Available records
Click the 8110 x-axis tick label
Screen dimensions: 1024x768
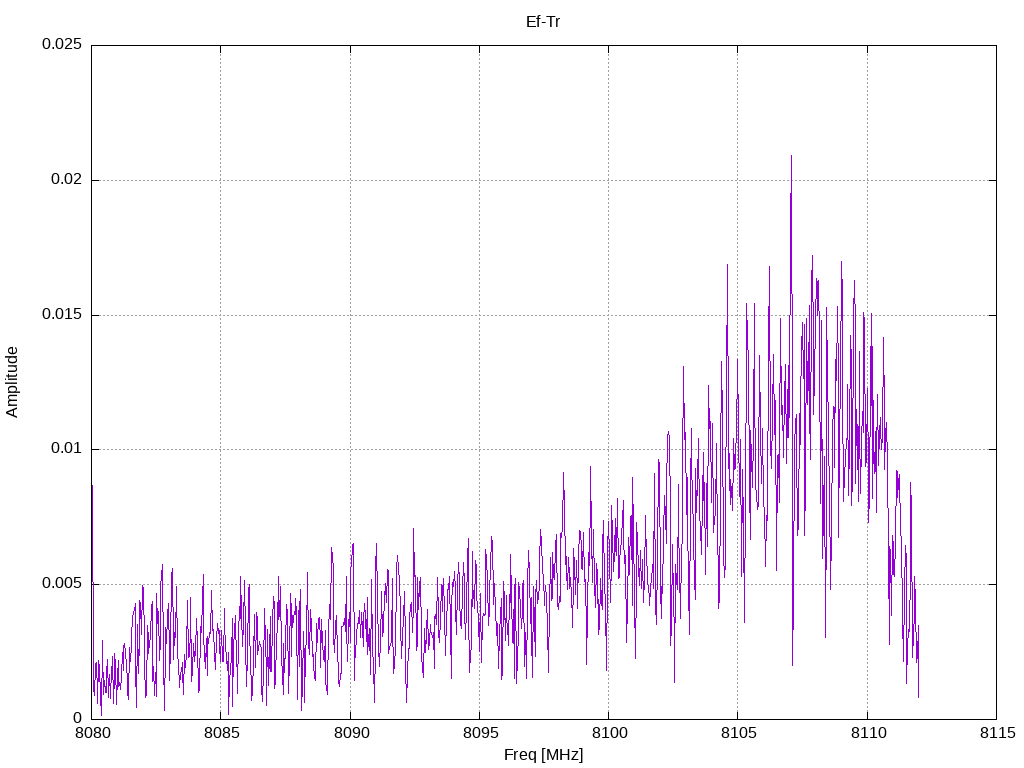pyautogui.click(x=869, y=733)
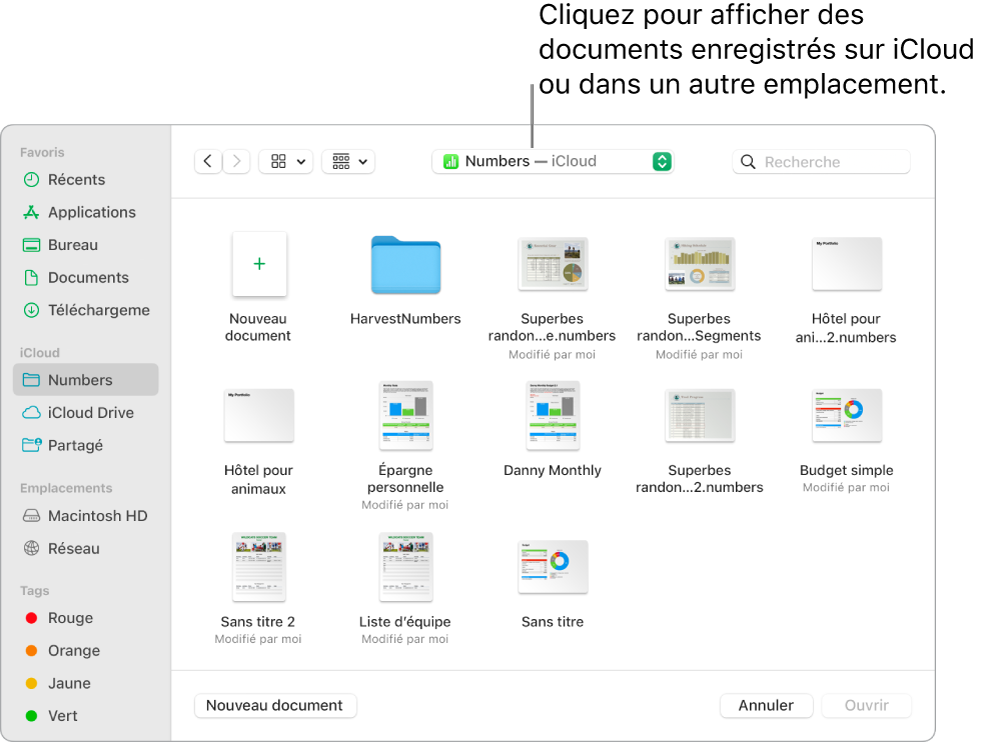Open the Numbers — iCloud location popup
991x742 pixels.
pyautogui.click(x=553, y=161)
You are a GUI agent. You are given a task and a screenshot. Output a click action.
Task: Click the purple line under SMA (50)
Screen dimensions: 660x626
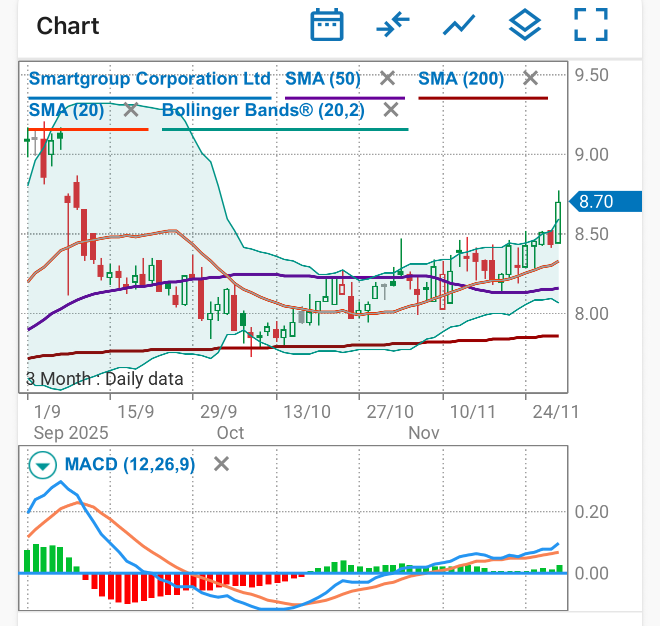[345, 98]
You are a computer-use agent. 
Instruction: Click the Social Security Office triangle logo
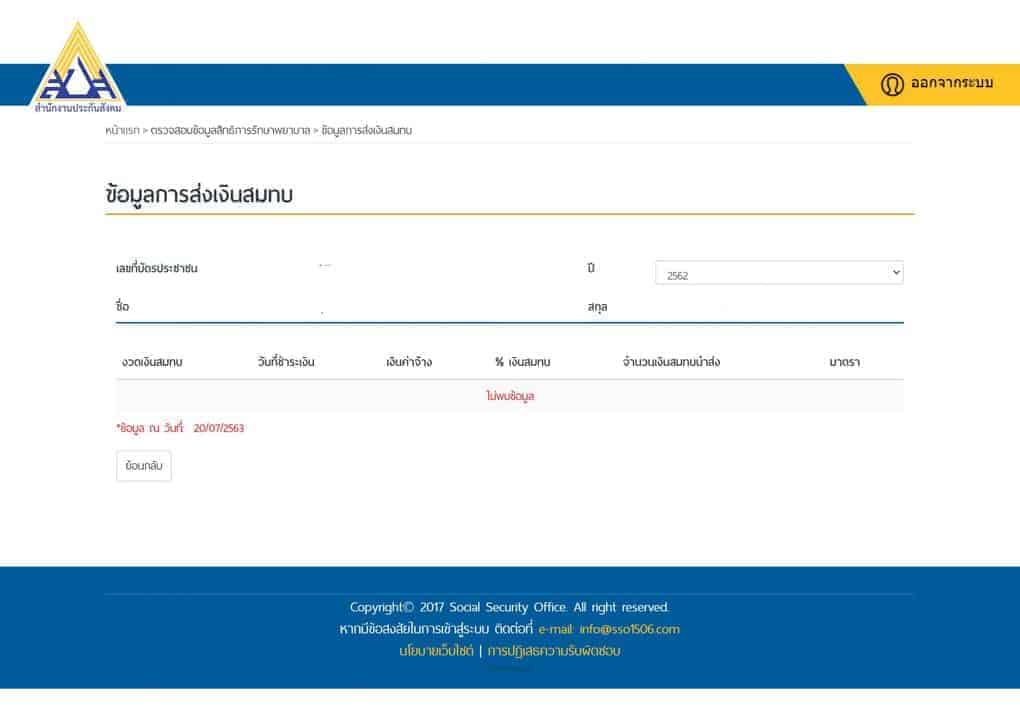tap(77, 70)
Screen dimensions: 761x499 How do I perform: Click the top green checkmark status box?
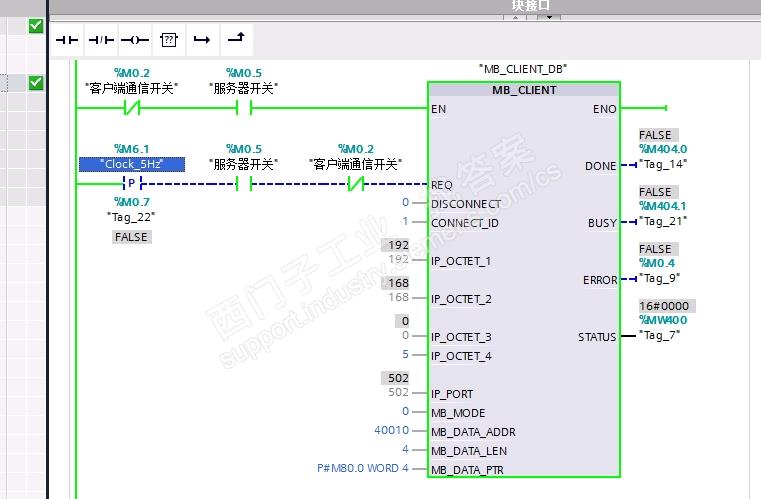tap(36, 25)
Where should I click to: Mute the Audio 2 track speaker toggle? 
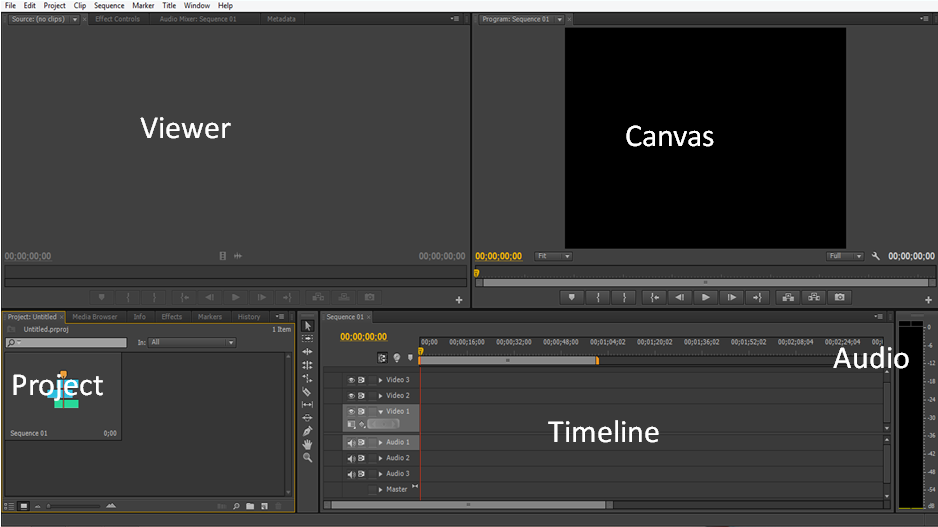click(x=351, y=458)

==

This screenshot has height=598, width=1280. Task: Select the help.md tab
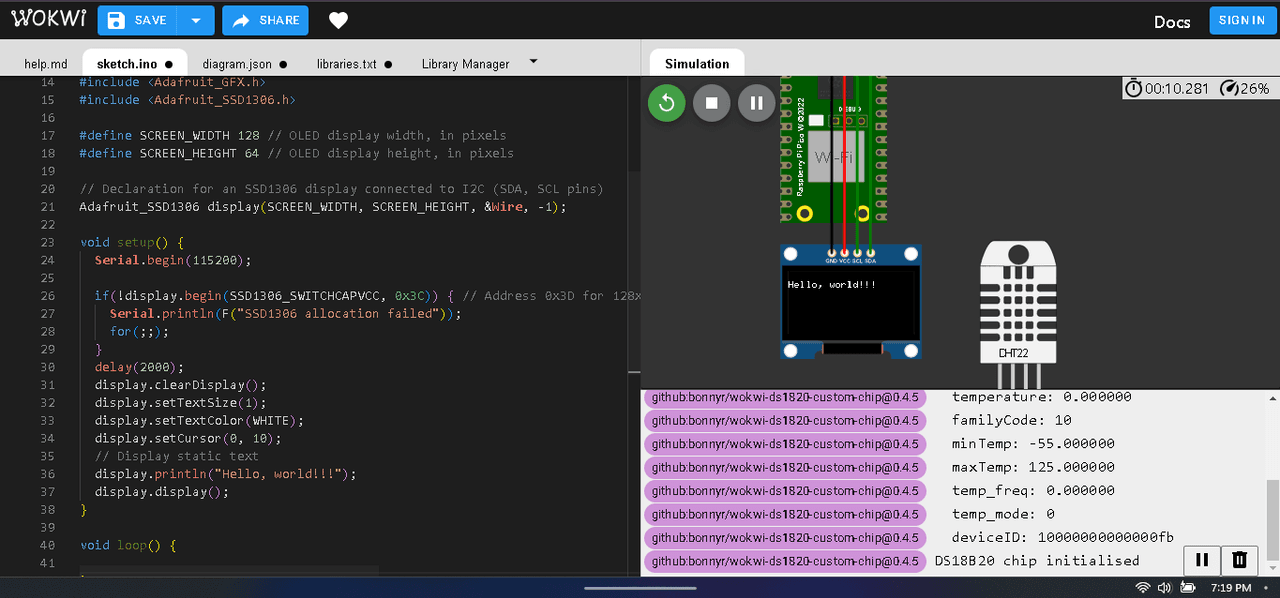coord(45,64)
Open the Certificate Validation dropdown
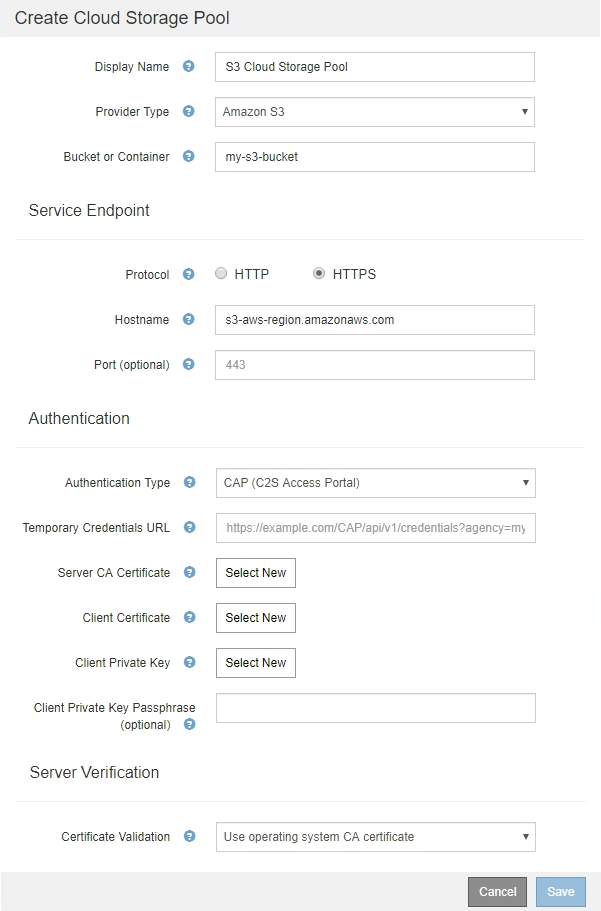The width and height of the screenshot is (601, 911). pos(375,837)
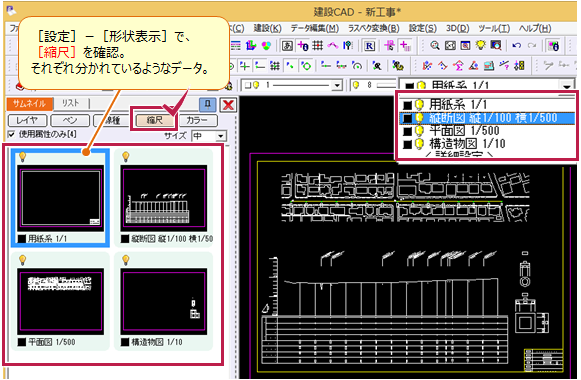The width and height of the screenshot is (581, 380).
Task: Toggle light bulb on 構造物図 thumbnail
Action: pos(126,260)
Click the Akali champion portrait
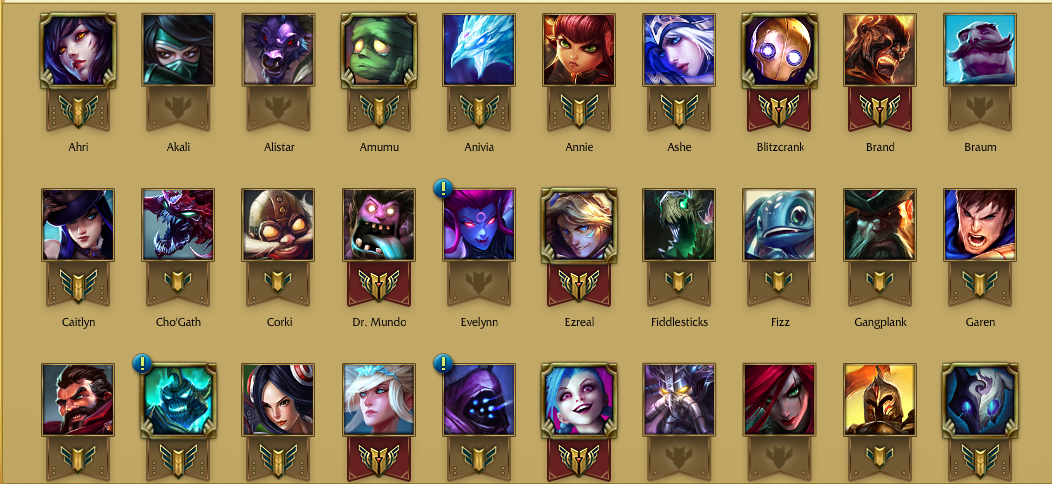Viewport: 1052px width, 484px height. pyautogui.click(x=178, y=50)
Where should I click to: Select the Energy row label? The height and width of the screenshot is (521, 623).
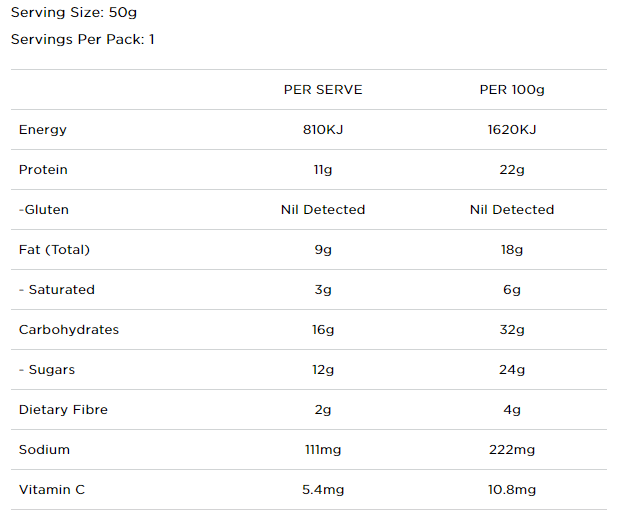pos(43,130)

Aim of the task
Each line above with the string "agent" should be reported in full.

Answer to this exercise
You are a GUI agent. You are given a task and a screenshot. Output a click action.
You are a computer-use agent. 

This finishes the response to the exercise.